Information given =
※ ※ ※

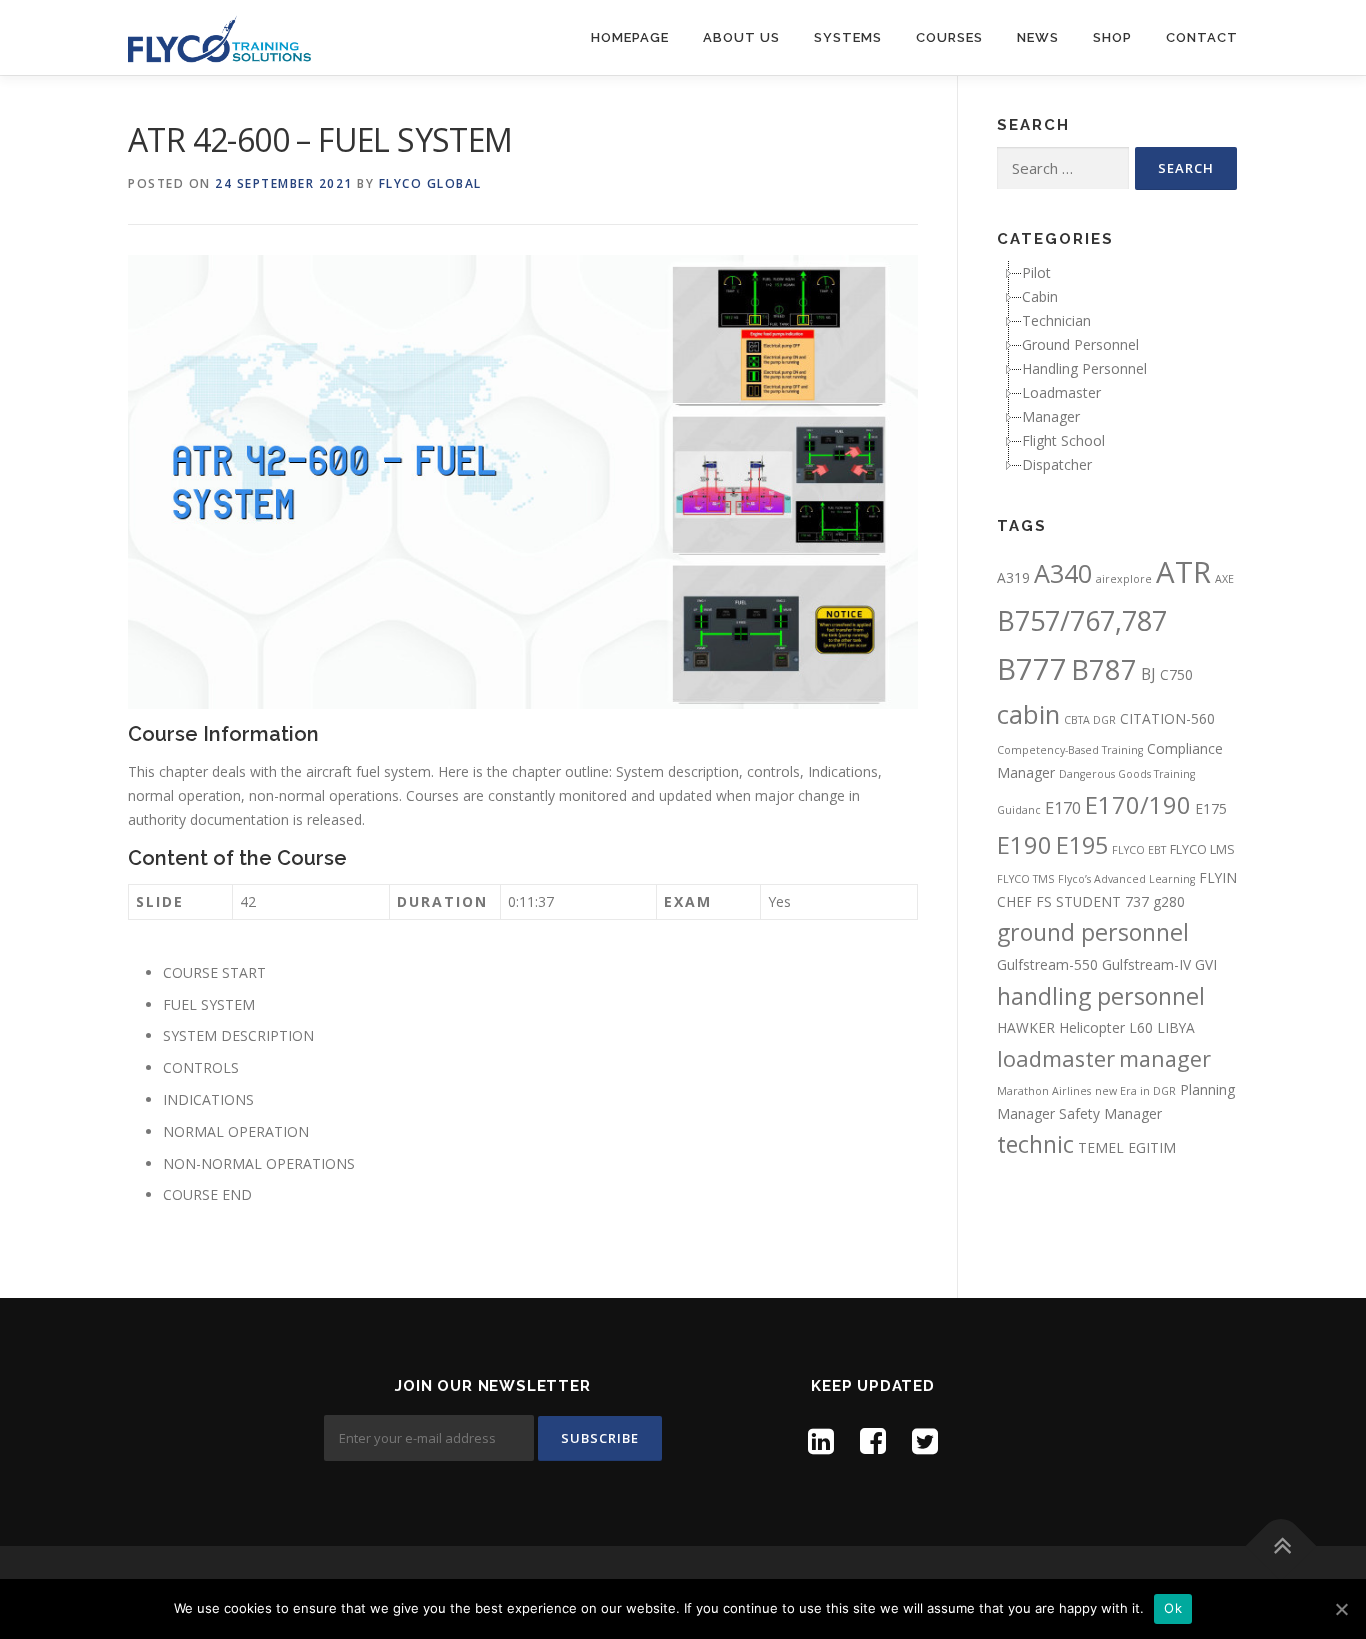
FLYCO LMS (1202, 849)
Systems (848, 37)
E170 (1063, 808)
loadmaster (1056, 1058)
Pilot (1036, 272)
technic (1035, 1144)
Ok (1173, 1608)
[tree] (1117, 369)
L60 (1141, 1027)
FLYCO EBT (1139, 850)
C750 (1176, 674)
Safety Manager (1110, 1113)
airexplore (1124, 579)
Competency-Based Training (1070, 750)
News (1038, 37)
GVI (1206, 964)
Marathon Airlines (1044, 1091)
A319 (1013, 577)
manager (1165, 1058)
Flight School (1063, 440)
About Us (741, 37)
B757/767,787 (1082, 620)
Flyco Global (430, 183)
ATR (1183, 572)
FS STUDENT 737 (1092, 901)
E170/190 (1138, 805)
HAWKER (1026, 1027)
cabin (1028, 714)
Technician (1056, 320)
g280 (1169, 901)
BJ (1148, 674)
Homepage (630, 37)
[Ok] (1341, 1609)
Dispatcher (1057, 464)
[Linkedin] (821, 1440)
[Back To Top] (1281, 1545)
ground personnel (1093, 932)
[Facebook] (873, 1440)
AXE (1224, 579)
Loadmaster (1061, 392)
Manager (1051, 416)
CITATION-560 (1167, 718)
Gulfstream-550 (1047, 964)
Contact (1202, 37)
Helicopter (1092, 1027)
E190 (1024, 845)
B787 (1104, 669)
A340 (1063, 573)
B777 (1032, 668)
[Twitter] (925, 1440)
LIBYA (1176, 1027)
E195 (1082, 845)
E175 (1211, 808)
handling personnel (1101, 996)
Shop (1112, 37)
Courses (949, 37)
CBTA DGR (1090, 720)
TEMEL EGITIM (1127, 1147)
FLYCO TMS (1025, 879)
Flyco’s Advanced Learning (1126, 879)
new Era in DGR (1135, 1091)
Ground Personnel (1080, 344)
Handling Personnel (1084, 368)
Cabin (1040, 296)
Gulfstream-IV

※ ※ ※

Exercise aim =
Print once more, exactly, the lines that start at the top of the records above and end at the line with "Flight School (1063, 440)", skipping all pictures.

Reply to the task =
FLYCO LMS (1202, 849)
Systems (848, 37)
E170 (1063, 808)
loadmaster (1056, 1058)
Pilot (1036, 272)
technic (1035, 1144)
Ok (1173, 1608)
[tree] (1117, 369)
L60 (1141, 1027)
FLYCO EBT (1139, 850)
C750 (1176, 674)
Safety Manager (1110, 1113)
airexplore (1124, 579)
Competency-Based Training (1070, 750)
News (1038, 37)
GVI (1206, 964)
Marathon Airlines (1044, 1091)
A319 (1013, 577)
manager (1165, 1058)
Flight School (1063, 440)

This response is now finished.